▶ [Reading text]
As you know, it says, Zhaozhou asked, after the great death, or when someone who has undergone the great death returns to life, how is it? And Tozu says, don't go by the night, arrive in the daytime, or arrive in the daylight. When someone who has undergone the great death returns to life, how is it? Okay, and let's see.

[01:02]

Before going into the story in more detail, I just want to say that this is a story about, you know, the great debt. When you have accomplished, when you've, you know, you've accomplished, you've thoroughly realized the practice of meditation on ultimate reality. You become intimate with ultimate reality. And by being intimate with ultimate truth, you have realized nirvana. Okay? So after nirvana, how is it? So after nirvana in this tradition... it's not just like nirvana and you're gone.

[02:09]

There's life after nirvana. There's the life of great compassion. So another way to ask this question is, after undergoing the great death, after thoroughly accomplishing or mastering the contemplation of ultimate truth, How is great compassion? Coming back to life, what is great compassion? How does it happen? Okay? And... And then... And Tozu gives... his feeling for how great compassion is. He's talking about how great compassion functions.

[03:12]

Don't go by night, arrive in the daylight. Now, Part of what makes this kind of story difficult is that the practice which led to it is kind of difficult. Difficult in the sense of it's difficult for us to give up our usual approach to life. Our usual approach to life is not the basis of the great death. Washington said, isn't sufficient. or the great death. Our usual approach to life is to fiddle with life.

[04:18]

But contemplating ultimate truth, we work with our life in a different way. And this different meditation practice is different primarily because, you know, you can't do it. You can't do contemplation of ultimate reality. So we have to give up our usual grasping approach to our life in order to contemplate ultimate truth. And it's difficult for us to give up our ordinary grasping approach, which we think we can do, which we imagine we can do. It's difficult for us to give that up and just face reality with no way to do it.

▶ [Information provided]
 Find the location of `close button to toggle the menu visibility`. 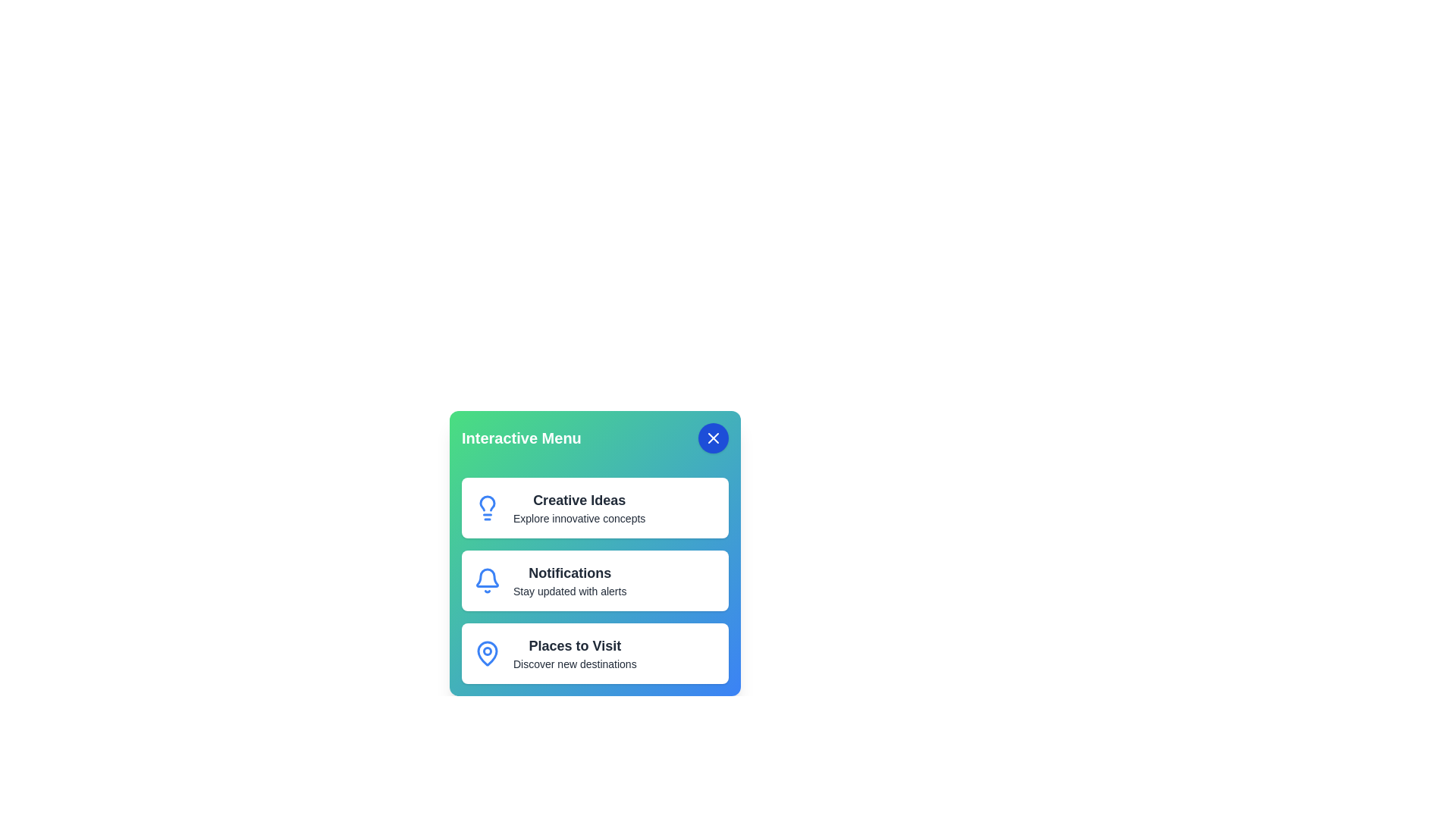

close button to toggle the menu visibility is located at coordinates (712, 438).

▶ [Written exercise 1]
In the talk on the great death, switch "great death" to "great awakening" and give the passage from "As you know, it" to "and let's see." with that change.
▶ [Written exercise 2]
Answer these from the talk on the great death:
(a) What life does the talk say there is after nirvana?
(b) What is our usual approach to life, according to the talk?
(c) What must we give up in order to contemplate ultimate truth?

▶ [Correct response 1]
As you know, it says, Zhaozhou asked, after the great awakening, or when someone who has undergone the great awakening returns to life, how is it? And Tozu says, don't go by the night, arrive in the daytime, or arrive in the daylight. When someone who has undergone the great awakening returns to life, how is it? Okay, and let's see.

▶ [Correct response 2]
(a) The life of great compassion.
(b) To fiddle with life.
(c) Our usual grasping approach to our life.